### Entries from a dataset
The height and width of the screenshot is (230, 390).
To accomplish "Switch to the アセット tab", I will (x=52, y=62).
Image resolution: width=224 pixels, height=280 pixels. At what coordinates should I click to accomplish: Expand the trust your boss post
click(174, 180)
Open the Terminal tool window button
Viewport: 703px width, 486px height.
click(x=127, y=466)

...

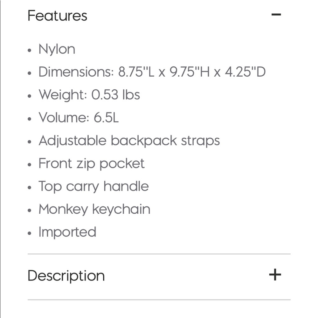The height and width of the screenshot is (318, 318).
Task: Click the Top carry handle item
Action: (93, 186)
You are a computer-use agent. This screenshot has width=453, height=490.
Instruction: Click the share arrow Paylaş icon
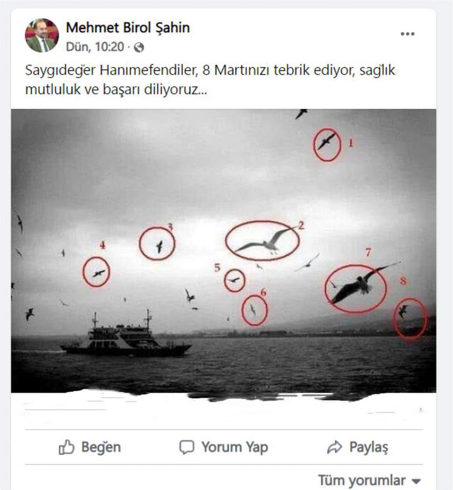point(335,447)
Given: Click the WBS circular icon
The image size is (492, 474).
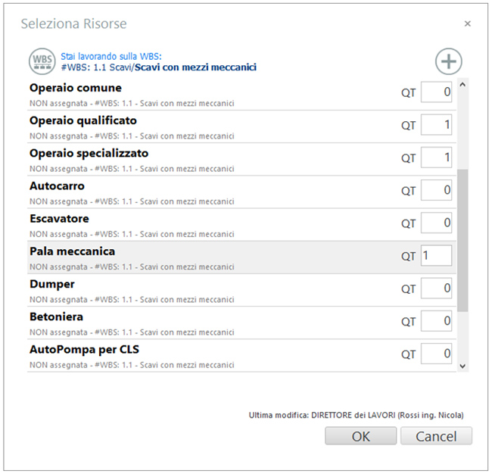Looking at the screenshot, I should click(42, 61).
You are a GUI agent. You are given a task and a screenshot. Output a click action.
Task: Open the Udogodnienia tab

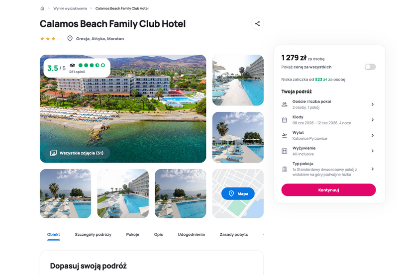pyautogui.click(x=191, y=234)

### Exercise prompt
Quote the records verbatim, beginning with the line containing "The height and width of the screenshot is (230, 390)." and continuing through the line containing "click(x=127, y=466)".

### Answer to this exercise
The height and width of the screenshot is (230, 390).
To accomplish "Switch to the アセット tab", I will (x=52, y=62).
Image resolution: width=224 pixels, height=280 pixels. At what coordinates should I click to accomplish: Expand the trust your boss post
click(174, 180)
Open the Terminal tool window button
Viewport: 703px width, 486px height.
click(x=127, y=466)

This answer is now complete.